[THE TASK] Repeat everything in the listing below. Keep each line exact.
__________________________________________________
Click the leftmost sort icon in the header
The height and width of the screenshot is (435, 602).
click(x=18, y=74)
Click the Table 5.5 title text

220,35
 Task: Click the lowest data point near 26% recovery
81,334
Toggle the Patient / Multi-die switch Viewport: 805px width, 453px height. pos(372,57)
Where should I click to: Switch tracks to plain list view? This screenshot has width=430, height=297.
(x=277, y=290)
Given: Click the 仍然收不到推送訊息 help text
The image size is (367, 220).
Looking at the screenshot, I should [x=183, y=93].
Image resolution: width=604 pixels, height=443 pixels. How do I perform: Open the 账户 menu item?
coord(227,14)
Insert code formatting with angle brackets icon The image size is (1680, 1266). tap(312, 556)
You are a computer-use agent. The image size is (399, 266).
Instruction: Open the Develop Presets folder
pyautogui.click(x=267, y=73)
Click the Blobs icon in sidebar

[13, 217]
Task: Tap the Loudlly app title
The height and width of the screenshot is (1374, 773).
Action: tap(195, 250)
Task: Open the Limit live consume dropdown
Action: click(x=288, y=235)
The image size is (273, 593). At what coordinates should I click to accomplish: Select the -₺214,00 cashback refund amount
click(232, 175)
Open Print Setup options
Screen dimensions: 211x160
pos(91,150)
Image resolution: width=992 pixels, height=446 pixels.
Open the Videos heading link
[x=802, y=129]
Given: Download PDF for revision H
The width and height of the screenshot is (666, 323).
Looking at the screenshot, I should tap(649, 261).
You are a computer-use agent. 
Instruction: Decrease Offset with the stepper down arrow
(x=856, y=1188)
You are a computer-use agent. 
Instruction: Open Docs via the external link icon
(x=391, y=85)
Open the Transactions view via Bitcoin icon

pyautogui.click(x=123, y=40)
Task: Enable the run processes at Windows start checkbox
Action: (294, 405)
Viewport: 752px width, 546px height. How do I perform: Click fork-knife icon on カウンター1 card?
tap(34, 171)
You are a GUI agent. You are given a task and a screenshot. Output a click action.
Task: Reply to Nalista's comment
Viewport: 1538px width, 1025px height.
__________________________________________________
[RESULT]
Click the leftmost sort icon in the header
The height and width of the screenshot is (435, 602).
click(x=18, y=74)
Click the Table 5.5 title text

220,35
 Task: Click the lowest data point near 26% recovery
81,334
Toggle the Patient / Multi-die switch Viewport: 805px width, 453px height. pos(372,57)
Where should I click to: Switch tracks to plain list view? This screenshot has width=430, height=297.
(x=277, y=290)
Given: Click the 仍然收不到推送訊息 help text
The image size is (367, 220).
Looking at the screenshot, I should [x=183, y=93].
Image resolution: width=604 pixels, height=443 pixels. How do I perform: Open the 账户 menu item?
coord(227,14)
Insert code formatting with angle brackets icon The image size is (1680, 1266). tap(312, 556)
You are a computer-use agent. The image size is (399, 266).
Instruction: Open the Develop Presets folder
pyautogui.click(x=267, y=73)
Click the Blobs icon in sidebar

[13, 217]
Task: Tap the Loudlly app title
The height and width of the screenshot is (1374, 773).
Action: tap(195, 250)
Task: Open the Limit live consume dropdown
Action: click(x=288, y=235)
The image size is (273, 593). At what coordinates should I click to accomplish: Select the -₺214,00 cashback refund amount
click(232, 175)
Open Print Setup options
Screen dimensions: 211x160
pos(91,150)
Image resolution: width=992 pixels, height=446 pixels.
Open the Videos heading link
[x=802, y=129]
Given: Download PDF for revision H
The width and height of the screenshot is (666, 323).
Looking at the screenshot, I should tap(649, 261).
You are a computer-use agent. 
Instruction: Decrease Offset with the stepper down arrow
(x=856, y=1188)
You are a computer-use agent. 
Instruction: Open Docs via the external link icon
(x=391, y=85)
Open the Transactions view via Bitcoin icon

pyautogui.click(x=123, y=40)
Task: Enable the run processes at Windows start checkbox
Action: (294, 405)
Viewport: 752px width, 546px height. How do I perform: Click fork-knife icon on カウンター1 card?
tap(34, 171)
You are a GUI agent. You are given a task and a screenshot. Output a click action.
Task: Reply to Nalista's comment
Viewport: 1538px width, 1025px height.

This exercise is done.